▶ _Problem requirements_:
Retype the entries below word for word, starting at the line containing "Given: Click the Автозамена button" and ending at the line containing "tap(564, 495)", both lines included.

▶ _Task material_:
◇ ◇ ◇ ◇
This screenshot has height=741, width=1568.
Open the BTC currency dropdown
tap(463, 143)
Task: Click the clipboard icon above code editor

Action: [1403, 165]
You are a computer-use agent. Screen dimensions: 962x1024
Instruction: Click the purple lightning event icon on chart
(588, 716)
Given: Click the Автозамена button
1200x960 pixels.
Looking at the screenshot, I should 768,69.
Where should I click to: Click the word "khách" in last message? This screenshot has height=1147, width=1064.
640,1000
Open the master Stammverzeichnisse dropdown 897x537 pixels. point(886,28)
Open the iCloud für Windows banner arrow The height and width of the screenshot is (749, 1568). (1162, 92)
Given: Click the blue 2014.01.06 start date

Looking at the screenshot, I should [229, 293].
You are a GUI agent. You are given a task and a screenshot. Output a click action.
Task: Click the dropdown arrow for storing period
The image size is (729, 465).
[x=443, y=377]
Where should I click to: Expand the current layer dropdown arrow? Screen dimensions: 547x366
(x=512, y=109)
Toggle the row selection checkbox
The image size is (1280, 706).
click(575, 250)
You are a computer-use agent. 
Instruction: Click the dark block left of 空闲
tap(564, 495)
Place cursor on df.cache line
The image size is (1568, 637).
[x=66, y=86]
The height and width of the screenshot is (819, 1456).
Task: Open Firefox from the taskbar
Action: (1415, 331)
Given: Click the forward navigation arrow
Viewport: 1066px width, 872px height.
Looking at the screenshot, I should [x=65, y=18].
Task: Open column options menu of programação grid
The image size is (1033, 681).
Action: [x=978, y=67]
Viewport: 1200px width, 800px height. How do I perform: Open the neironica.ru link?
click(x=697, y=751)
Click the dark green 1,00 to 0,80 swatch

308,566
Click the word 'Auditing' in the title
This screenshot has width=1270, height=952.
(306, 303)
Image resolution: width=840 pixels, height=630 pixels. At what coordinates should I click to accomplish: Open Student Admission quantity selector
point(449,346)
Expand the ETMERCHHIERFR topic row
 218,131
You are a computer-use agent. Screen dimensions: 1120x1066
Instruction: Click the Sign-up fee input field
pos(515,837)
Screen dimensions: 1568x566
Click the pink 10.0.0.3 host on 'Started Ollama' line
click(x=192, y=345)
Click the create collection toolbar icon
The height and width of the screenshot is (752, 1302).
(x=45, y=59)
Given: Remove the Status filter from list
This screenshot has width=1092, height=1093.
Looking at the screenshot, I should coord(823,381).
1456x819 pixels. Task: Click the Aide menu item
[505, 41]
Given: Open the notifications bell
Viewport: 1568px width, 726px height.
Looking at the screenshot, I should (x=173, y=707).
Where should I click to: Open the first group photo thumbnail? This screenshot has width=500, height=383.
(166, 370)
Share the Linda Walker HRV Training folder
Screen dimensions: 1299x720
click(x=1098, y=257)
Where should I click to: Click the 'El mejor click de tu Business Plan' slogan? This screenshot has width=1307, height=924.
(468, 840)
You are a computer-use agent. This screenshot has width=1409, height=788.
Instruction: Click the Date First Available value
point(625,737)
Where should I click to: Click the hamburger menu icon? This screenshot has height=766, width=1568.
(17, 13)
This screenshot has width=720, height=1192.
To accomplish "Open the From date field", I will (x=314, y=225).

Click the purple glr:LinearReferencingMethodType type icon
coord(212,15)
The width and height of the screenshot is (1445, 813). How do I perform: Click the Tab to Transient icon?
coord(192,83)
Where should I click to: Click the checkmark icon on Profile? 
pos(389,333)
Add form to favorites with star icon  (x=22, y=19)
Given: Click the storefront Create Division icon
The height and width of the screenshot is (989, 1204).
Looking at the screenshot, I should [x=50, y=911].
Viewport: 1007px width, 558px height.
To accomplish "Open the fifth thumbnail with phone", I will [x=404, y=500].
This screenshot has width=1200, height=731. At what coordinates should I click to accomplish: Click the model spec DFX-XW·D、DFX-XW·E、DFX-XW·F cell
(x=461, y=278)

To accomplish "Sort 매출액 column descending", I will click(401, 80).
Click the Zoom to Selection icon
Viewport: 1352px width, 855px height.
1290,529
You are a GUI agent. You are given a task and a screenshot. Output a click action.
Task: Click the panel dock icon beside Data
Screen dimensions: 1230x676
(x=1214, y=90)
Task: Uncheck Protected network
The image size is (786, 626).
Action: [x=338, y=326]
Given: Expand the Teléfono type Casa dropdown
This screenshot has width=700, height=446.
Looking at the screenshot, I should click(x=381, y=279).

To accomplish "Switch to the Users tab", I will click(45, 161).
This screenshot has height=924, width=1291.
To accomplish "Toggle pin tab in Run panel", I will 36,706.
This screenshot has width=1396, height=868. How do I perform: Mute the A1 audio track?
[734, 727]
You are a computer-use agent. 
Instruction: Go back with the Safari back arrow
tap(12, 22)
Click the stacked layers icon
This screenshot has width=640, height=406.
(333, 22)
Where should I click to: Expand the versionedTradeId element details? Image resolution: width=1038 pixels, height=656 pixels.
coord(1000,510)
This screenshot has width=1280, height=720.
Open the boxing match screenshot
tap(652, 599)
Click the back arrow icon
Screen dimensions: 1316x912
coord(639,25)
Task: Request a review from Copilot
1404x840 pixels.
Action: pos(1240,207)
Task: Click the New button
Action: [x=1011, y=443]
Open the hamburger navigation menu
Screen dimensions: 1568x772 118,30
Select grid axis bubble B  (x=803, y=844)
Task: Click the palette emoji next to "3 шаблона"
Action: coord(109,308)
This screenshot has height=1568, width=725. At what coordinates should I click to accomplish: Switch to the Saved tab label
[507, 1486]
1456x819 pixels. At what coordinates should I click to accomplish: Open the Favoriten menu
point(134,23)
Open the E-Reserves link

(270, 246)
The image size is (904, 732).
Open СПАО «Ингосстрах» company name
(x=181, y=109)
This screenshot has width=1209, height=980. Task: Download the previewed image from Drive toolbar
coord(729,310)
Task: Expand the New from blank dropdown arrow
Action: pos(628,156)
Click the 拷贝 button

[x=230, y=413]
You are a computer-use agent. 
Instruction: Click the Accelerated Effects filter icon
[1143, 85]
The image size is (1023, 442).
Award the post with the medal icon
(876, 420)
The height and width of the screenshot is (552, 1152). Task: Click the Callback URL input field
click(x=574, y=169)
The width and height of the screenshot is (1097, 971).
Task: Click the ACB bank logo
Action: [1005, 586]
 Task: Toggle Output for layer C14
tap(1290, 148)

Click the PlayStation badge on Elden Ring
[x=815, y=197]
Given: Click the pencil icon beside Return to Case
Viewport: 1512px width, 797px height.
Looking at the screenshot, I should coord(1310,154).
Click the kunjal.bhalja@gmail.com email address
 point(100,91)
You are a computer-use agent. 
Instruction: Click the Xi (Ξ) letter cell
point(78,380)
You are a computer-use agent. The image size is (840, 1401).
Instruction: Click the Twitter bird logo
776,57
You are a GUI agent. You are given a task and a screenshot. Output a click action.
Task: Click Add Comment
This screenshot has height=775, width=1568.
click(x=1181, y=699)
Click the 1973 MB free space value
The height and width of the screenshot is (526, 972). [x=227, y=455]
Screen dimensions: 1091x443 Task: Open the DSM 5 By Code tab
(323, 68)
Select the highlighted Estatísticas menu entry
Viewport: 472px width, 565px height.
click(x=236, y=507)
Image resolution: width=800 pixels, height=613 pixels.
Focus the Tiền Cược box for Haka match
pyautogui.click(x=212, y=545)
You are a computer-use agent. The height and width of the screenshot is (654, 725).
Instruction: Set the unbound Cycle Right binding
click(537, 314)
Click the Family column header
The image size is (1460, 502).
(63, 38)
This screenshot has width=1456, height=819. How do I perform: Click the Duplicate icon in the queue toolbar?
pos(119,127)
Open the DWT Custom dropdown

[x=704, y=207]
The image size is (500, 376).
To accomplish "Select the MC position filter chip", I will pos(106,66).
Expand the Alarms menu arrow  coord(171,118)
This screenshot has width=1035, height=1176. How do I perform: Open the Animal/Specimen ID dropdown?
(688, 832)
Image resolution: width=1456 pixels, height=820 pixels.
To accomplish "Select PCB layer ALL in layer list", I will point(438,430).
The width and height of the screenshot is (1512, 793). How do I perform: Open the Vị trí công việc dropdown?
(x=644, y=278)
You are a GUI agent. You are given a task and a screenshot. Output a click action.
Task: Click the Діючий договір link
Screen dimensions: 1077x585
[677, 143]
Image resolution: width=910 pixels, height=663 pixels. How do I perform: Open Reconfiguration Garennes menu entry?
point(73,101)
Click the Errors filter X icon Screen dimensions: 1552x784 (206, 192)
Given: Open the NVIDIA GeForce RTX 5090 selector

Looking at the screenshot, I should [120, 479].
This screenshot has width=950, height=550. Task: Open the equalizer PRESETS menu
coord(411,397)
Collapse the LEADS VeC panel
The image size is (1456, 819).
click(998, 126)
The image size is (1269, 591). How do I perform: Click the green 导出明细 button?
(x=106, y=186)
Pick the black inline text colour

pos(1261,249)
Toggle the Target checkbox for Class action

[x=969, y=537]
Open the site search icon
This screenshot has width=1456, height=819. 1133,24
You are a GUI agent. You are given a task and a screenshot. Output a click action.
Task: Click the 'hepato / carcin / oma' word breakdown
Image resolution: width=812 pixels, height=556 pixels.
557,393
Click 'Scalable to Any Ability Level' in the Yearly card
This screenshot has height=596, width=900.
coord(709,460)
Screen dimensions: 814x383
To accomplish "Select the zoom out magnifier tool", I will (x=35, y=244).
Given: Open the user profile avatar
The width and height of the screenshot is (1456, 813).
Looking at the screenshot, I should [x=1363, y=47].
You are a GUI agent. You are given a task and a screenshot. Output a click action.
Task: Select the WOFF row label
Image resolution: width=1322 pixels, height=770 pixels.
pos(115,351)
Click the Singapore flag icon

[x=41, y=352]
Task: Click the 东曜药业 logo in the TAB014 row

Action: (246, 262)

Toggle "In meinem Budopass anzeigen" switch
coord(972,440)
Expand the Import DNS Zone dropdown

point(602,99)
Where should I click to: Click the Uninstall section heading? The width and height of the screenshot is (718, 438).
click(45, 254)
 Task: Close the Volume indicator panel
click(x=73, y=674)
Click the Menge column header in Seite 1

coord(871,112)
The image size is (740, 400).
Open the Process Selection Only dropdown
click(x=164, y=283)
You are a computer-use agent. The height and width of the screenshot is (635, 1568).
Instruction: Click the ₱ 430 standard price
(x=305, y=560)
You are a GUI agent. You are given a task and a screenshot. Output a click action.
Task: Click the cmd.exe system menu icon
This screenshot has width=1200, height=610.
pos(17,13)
◇ ◇ ◇ ◇
▶ _Output of the exercise_:
Given: Click the Автозамена button
1200x960 pixels.
Looking at the screenshot, I should 768,69.
Where should I click to: Click the word "khách" in last message? This screenshot has height=1147, width=1064.
640,1000
Open the master Stammverzeichnisse dropdown 897x537 pixels. point(886,28)
Open the iCloud für Windows banner arrow The height and width of the screenshot is (749, 1568). (1162, 92)
Given: Click the blue 2014.01.06 start date

Looking at the screenshot, I should [229, 293].
You are a GUI agent. You are given a task and a screenshot. Output a click action.
Task: Click the dropdown arrow for storing period
The image size is (729, 465).
[x=443, y=377]
Where should I click to: Expand the current layer dropdown arrow? Screen dimensions: 547x366
(x=512, y=109)
Toggle the row selection checkbox
The image size is (1280, 706).
click(575, 250)
You are a computer-use agent. 
Instruction: Click the dark block left of 空闲
tap(564, 495)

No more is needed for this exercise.